The theory behind the restriction on ownership is that lawyers are bound by strict rules on legal ethics and non-lawyers are not. So, if a lawyer were working for a non-lawyer, she would not have the ability to exercise her independent judgment and to work exclusively for the best interest of her clients. She would be beholden to the investors who could not be disciplined by the Board of Bar Overseers. In addition, what would happen to attorney-client confidentiality if lawyers worked for non-lawyers who would not be subject to the same restrictions on disclosure?
Of course, the medical profession has a lot of the same issues and seems able to resolve them without limiting non-physician investment in for-profit hospitals and medical practices. And even in non-profit hospitals, the management can include non-physicians.

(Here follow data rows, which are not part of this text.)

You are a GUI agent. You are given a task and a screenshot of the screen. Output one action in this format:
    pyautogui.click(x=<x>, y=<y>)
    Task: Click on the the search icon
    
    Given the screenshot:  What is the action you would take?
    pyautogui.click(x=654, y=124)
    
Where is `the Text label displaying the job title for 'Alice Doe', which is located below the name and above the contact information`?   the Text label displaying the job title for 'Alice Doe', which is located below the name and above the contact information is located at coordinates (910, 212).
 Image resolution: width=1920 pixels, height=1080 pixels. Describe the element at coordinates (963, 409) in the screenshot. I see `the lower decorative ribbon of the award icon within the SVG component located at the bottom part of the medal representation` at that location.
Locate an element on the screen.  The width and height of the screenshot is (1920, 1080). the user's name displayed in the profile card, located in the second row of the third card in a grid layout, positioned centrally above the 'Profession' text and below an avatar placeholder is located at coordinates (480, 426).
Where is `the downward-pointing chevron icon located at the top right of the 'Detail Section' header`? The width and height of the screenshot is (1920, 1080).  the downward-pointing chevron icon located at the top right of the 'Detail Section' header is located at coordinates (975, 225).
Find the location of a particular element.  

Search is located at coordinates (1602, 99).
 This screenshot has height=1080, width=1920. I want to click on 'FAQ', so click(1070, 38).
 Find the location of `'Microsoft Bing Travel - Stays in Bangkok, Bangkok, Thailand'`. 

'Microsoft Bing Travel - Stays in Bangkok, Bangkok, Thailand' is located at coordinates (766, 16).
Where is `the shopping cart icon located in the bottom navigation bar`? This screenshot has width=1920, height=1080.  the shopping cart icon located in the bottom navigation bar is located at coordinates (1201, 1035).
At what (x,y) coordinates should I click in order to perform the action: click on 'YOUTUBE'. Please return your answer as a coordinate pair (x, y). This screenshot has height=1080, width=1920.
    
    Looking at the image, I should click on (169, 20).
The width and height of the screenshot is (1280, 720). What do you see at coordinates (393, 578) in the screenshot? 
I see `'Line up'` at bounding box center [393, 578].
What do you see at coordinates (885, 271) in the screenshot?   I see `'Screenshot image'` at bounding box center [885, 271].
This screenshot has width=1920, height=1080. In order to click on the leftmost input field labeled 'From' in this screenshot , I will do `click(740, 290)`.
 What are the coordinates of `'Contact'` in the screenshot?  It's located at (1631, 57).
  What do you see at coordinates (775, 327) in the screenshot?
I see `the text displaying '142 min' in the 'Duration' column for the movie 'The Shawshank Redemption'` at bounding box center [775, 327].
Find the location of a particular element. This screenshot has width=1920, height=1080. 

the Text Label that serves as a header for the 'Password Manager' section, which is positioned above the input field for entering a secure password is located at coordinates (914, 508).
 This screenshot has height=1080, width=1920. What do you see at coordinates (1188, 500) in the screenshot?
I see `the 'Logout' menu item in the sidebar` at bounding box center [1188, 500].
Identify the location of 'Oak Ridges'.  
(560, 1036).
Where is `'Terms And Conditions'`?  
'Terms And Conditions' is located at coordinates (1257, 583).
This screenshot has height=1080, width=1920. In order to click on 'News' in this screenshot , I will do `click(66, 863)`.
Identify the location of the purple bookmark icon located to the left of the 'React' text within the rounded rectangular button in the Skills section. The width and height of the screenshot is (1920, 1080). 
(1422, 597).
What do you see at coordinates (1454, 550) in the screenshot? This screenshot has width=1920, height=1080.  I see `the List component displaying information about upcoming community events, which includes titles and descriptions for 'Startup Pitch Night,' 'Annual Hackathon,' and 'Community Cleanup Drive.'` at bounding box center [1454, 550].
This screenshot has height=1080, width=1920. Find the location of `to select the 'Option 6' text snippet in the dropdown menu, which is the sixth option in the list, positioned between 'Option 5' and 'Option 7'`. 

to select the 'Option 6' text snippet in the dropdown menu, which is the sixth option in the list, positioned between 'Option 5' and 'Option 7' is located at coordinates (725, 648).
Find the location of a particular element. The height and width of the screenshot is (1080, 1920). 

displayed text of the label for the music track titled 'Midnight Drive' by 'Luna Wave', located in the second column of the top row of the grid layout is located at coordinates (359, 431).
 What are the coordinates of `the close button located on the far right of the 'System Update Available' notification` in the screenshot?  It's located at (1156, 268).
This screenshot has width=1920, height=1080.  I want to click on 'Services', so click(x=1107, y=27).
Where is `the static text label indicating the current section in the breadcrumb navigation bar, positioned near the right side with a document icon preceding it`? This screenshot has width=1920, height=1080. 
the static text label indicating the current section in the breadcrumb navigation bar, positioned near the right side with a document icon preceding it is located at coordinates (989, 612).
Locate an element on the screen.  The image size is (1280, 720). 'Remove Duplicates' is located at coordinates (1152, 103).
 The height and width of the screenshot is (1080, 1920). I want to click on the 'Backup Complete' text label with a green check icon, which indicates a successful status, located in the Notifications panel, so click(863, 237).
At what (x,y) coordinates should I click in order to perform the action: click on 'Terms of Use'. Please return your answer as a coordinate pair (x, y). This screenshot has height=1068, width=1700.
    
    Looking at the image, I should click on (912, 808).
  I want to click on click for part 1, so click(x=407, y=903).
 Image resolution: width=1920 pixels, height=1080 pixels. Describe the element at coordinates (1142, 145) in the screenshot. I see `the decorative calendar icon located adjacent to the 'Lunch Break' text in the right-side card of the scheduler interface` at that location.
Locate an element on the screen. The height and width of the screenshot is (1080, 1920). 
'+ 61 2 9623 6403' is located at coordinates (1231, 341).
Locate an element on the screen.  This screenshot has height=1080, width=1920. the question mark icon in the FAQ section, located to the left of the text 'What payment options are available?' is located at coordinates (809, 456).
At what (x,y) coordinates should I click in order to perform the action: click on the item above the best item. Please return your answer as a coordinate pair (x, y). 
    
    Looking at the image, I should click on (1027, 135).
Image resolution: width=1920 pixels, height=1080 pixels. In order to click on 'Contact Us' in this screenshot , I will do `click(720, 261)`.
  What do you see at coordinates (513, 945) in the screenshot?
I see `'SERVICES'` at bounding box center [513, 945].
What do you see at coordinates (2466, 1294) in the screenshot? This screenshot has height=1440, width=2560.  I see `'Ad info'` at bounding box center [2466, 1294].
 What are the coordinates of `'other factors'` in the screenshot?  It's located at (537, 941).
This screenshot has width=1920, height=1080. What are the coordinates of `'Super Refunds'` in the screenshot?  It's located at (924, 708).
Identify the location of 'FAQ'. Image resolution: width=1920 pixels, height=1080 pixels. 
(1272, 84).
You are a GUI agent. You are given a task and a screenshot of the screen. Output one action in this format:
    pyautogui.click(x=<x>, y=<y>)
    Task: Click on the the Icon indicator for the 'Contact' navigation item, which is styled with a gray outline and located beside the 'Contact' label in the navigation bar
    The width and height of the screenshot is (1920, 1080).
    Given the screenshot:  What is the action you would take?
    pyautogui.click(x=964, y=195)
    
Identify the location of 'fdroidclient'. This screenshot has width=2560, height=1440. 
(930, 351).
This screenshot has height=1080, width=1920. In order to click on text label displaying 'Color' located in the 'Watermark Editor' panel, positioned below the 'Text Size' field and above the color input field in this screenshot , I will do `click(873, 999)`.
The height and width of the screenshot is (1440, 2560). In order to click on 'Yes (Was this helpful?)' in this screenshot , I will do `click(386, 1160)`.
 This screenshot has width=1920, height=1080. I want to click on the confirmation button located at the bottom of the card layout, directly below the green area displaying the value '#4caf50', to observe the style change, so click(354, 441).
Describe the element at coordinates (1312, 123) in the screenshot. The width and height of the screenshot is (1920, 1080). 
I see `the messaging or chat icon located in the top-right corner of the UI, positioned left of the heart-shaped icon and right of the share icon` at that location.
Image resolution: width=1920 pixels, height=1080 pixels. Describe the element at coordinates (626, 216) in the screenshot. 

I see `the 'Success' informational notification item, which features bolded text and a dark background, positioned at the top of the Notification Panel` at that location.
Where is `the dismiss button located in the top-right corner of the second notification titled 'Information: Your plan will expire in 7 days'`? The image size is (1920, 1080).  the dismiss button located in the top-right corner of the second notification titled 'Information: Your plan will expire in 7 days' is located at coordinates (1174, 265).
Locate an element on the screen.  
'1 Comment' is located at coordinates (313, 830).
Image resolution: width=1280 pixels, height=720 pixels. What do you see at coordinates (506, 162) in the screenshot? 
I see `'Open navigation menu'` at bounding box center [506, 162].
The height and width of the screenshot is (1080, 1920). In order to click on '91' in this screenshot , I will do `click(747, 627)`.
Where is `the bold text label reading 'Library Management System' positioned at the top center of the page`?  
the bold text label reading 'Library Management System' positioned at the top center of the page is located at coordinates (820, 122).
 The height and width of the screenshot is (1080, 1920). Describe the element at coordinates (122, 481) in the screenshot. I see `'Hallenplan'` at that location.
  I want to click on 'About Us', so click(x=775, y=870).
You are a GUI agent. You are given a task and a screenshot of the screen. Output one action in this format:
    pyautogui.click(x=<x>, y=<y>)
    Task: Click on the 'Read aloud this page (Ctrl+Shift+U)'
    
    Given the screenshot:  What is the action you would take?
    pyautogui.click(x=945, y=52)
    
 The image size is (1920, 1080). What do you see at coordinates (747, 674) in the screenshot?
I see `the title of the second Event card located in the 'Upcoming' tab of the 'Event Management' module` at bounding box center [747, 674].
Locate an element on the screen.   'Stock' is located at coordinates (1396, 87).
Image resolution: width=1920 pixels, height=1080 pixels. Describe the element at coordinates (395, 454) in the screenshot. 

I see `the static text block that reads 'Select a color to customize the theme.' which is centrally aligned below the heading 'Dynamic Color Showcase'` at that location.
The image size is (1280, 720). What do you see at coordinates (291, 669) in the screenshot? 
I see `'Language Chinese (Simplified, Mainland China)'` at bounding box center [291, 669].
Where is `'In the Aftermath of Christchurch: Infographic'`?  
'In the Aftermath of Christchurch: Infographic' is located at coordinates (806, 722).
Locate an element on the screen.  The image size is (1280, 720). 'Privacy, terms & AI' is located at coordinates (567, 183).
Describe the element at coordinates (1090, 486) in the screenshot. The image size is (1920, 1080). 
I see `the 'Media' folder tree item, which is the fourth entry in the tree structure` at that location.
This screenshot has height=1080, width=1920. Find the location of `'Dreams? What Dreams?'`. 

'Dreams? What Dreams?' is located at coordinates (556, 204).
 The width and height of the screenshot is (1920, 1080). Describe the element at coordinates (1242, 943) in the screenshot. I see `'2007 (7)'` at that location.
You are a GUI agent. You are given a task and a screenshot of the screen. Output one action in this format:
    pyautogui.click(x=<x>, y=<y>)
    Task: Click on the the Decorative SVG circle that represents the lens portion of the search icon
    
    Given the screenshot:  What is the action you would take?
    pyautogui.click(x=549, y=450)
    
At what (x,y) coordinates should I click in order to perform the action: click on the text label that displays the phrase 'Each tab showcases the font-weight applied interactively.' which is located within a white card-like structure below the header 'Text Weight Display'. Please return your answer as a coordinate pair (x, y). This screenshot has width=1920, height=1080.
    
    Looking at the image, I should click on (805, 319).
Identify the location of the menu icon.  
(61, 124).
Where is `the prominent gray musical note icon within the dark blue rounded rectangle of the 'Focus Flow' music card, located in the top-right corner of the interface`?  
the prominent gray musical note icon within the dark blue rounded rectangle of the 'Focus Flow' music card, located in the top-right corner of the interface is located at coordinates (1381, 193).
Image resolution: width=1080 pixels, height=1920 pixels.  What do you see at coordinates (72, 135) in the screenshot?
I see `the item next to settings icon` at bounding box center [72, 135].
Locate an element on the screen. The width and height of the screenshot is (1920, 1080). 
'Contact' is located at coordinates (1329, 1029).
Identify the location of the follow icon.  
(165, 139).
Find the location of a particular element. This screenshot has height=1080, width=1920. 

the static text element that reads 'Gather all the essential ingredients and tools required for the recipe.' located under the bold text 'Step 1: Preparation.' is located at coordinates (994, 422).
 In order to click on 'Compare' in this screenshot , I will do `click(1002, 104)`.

In addition, having only lawyers as owners of law firms doesn't mean that they're not interested in the bottom line or never put their own interests ahead of those of their clients. For instance, often it can be hard to distinguish whether an aggressive attorney genuinely believes his strategy will better achieve his client's goals or whether it's a way to generate greater fees. One could argue, for that matter, that hourly billing is always unethical because it encourages inefficiency. But I'm straying here; let's get back to the idea of non-attorney ownership of law firms.
Loosening the Rules
PwC is able to launch its new law firm, ILC Legal, in Washington, D.C. because it is the first jurisdiction to remove the ban on non-lawyer ownership of law firms. In addition, ILC legal will provide consulting on non-U.S. law, not representing clients in U.S. courts. It's initial attorneys will be from England, Spain, Canada, Poland, and Germany.
Of course, the line between practicing law and simply providing advice that has a legal tinge can be pretty gray, especially in the areas that ILC Legal plans to advise clients, including digital security, data protection, dispute resolution, international corporate structuring, mergers and acquisitions and international tax issues. How can we draw a bright line between what accountants, investment bankers and lawyers advise on? This is why PwC already employs 3,200 lawyers worldwide and the other Big Four firms each employ more than 2,000.
A Harbinger of the Future?
The merger of law firms with other businesses makes a lot of sense. Wouldn't you prefer to go to one office for your legal, financial planning, and accounting advice, rather than three separate ones? This would be more efficient for you, more efficient for your professional advisors, and help avoid anything falling through the cracks, such as that investment account that didn't get into your trust or a life insurance policy with a beneficiary designation that's inconsistent with your estate plan. I'm sure that that's the future, but that it may take a while to arrive in the United States.